Introduction to the Arduino Uno programming in Assembler

The following chapter assumes that you are familiar with basic assembler operations for AVR microcontrollers. Below, we explain the most important construction elements and assembler instructions for manipulating the Arduino Uno's (figure 1) GPIOs, based on the ATmega328P microcontroller.

Figure 1: Arduino Uno development board

GPIO and Ports

The Arduino Uno exposes a number of GPIOs that can serve as binary inputs and outputs, analogue inputs, and many of them provide advanced, hardware-accelerated functions, such as UART, SPI, I2C, PWM, and ADC. In fact, not all of the pins on the development board are such “general-purpose”: some of them provide specific features, while others do not: there is no internal multiplexer, so functions such as UART, I2C, SPI, PWM and ADC are bound to particular GPIOs and cannot be changed.

On the programming level, GPIO ports are grouped into 3 “ports” (figure 2), and it is how you can access them:

  • PortB, with GPIOs from D8 to D13,
  • PortC, with GPIOs from port A0 to A5,
  • PortD, with GPIOs from D0 to D7.

A bit in the port corresponds to a single GPIO pin, e.g. bit 5 (6th, zero-ordered) of PortB corresponds to GPIO D13 and is connected to the built-in LED.

Figure 2: Arduino ports

IO Registers

Each Port has assigned three 8-bit registers:

  • DDRx (Data Direction Register): there are 3 of those registers, one per Port (B, C, D): DDRB, DDRC and DDRD. This registers configures GPIO as Input (0) or Output (1). Configuration is done “per bit”, so it is equivalent to controlling each GPIO individually.
  • PORTx (Port Data Register): there are also 3 of those registers: PORTB, PORTC and PORTD. The operation depends on the value of the specific bit in the corresponding DDR register; either pin is configured as input or output:
    • If a specific GPIO pin (represented as a bit in the related DDRx register) is set as output, then PORTx bit directly affects the GPIO output: 1 is HIGH (+5V), while 0 is LOW (0V).
    • If a specific GPIO pin is set to input, PORTx value controls the internal pull-up resistor: 1 enables pull-up, 0 disables it.
  • PINx (Pin Value Register) represents the current input state of the GPIO.

Instructions

There is a set of assembler instructions that operate on Ports (I/O registers), as shown in table 1.

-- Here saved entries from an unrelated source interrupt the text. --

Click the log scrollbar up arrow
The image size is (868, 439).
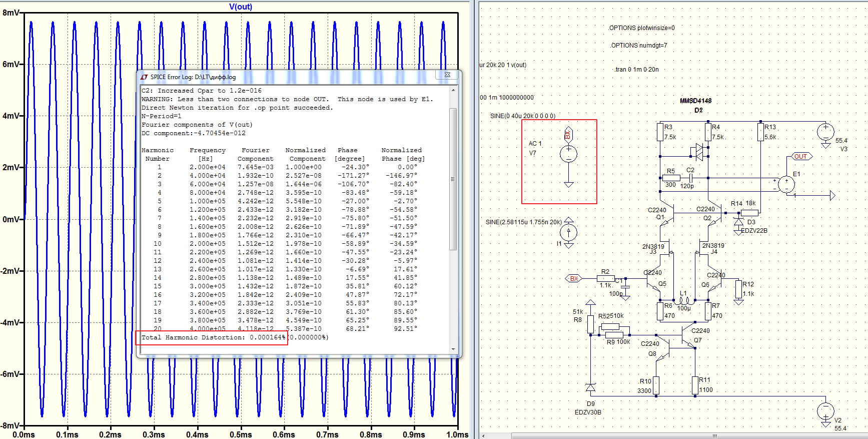click(x=453, y=91)
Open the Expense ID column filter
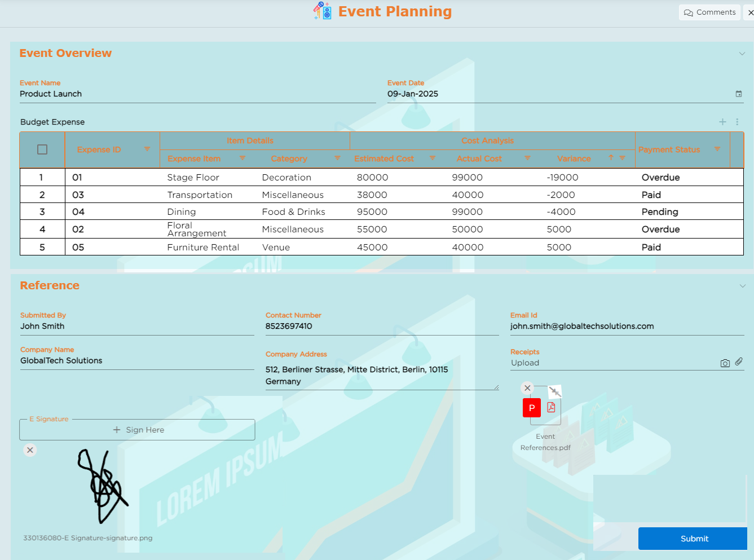This screenshot has height=560, width=754. click(x=147, y=149)
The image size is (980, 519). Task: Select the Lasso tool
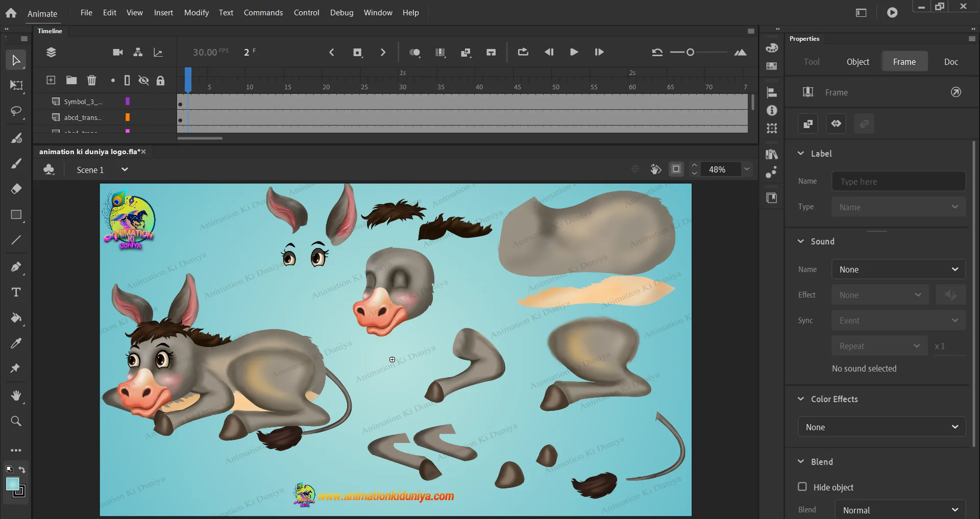coord(16,111)
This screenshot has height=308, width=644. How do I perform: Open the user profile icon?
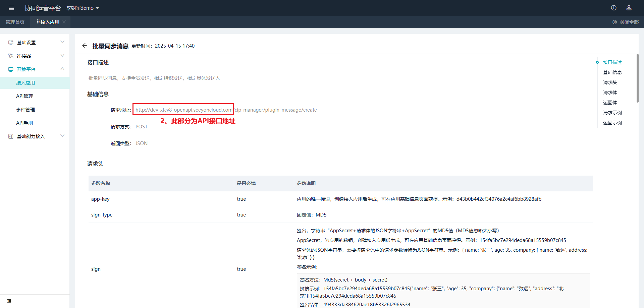click(629, 8)
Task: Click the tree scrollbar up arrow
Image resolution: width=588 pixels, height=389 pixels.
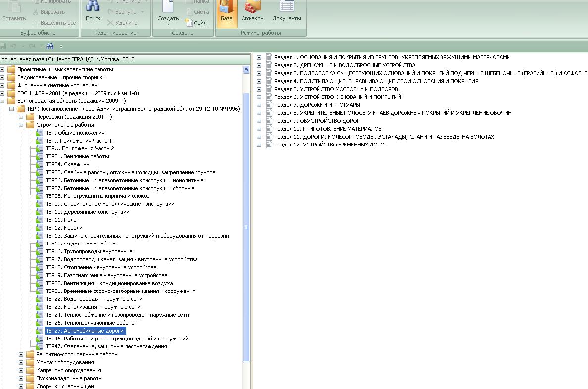Action: tap(246, 70)
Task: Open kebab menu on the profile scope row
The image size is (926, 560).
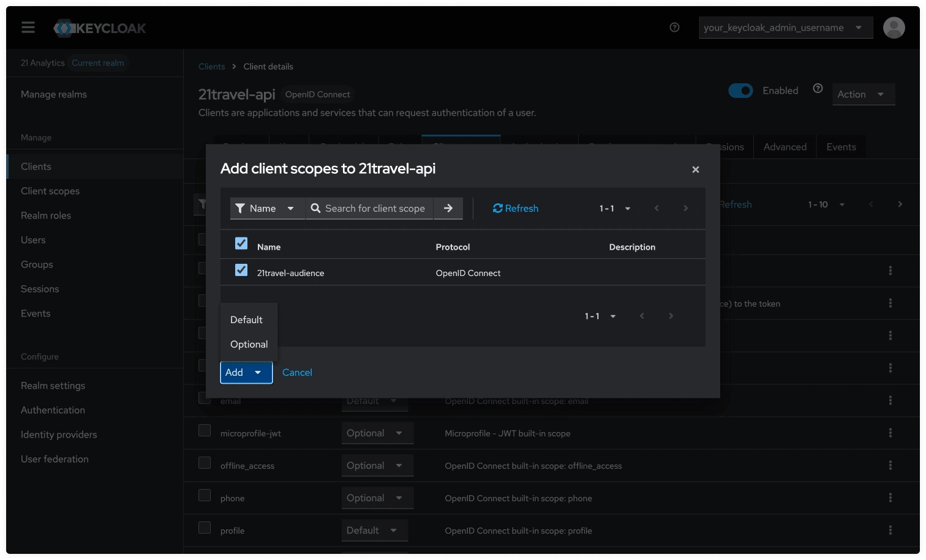Action: pos(890,530)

Assembler-level operations using ports are much faster than DigitalRead, DigitalWrite, and other instructions in C++, roughly 50 times faster.
Table 1: Common GPIO-related, I/O instructions
Instruction Description
SBI Set bit in register
CBI Clear bit in register
SBIS Skif if bit in register is set (1)
SBIC Skip if bit in register is clear (0)
IN Read hardware register to the general-purpose register (R0-R31)
OUT Write the general-purpose register to the hardware register.
ANDI Masks a bit
ORI Sets a bit

A common scenario is to first set either the GPIO is input or output (using the correct DDRx register), then either set (SBI), reset (CBI), check (SBIS, SBIC), read the whole register (IN) or write the whole register (OUT).

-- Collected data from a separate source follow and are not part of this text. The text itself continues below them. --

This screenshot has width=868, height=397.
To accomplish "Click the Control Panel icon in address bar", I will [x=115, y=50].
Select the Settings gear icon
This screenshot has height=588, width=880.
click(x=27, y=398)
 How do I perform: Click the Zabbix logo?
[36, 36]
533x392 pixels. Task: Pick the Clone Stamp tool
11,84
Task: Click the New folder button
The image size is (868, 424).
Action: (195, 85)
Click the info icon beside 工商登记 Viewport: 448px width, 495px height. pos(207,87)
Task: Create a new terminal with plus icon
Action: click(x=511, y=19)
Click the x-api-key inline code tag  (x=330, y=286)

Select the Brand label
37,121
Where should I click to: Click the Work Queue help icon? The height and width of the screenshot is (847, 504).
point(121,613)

IN and OUT instructions operate on whole, 8-bit registers rather than on single bits. Those are general-purpose instructions, covering the whole range of IO registers (0-63), beyond aforementioned DDRx, PORTx and PINx registers.

Examples

Template for the assembler code

Using plain assembler (not C++ + assembler) requires a specific construction of the application where the program is located (loaded) into memory exactly at 0x0000.

    .org 0x0000
    rjmp start
 
start:
...

It is common practice to use rjmp (relative jump), which makes is easier to place data before the start of the code. And it is a good “embedded” practice to keep it even, if it does not really jump, as in this example. Forgetting to put it may impact your programming experience later, when you decide to declare some data.

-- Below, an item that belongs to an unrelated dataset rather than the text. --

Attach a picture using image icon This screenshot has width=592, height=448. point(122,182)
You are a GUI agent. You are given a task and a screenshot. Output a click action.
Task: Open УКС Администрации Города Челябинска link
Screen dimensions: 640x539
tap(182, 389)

Core I/O registers and their IDs
To operate on I/O registers, the developer must either include a library with definitions or (when programming in pure assembler) declare them on their own.
Below there is a table 2 with a list of I/O registers used to control GPIO (Ports B, C and D) and their addresses:

Table 2: I/O registers and their addresses (IDs)
Name Address (I/O) Description
PINB 0x03 Input pins register (Port B)
DDRB 0x04 Data direction register (Port B)
PORTB 0x05 Output register/pull-up enable (Port B)
PINC 0x06 Input pins register (Port C)
DDRC 0x07 Data direction register (Port C)
PORTC 0x08 Output register/pull-up enable (Port C)
PIND 0x09 Input pins register (Port D)
DDRD 0x0A Data direction register (Port D)
PORTD 0x0B Output register/pull-up enable (Port D)

The easiest is to declare constants (converted to values at compile time) and insert them before the code starts (note that they do not exist in memory, so do not disturb code placement and proper execution):

; I/O registers
.equ PINB,  0x03
.equ DDRB,  0x04
.equ PORTB, 0x05
.equ PINC,  0x06
.equ DDRC,  0x07
.equ PORTC, 0x08
.equ PIND,  0x09
.equ DDRD,  0x0A
.equ PORTD, 0x0B
 
; your code starts here
    .org 0x0000
    rjmp start
 
start:
...
.equ is converted into a value and substituted in the code during compile: thus it does not exist in the final, compiled binary code.
Depending on the compiler you use, there are two standards of syntax. You can find the correct .equ PINB, 0x03 or .equ PINB = 0x03

Below are sections representing common usage scenarios for GPIO management:

USE GPIO as output
In this scenario, we use GPIO as an output. The simplest is to use the built-in LED to get instantly observable results.
The built-in LED is connected to GPIO13 (D13) and is controlled via PortB (5th bit, zero-based indexing; see figure 2). The built-in LED is enabled in the LOW (0) state and off in the HIGH (1) state on GPIO13. It is also convenient to declare a bit number representing the built-in LED position in PortB, so instead of using a number, we can use an identifier, such as .equ PB5,5.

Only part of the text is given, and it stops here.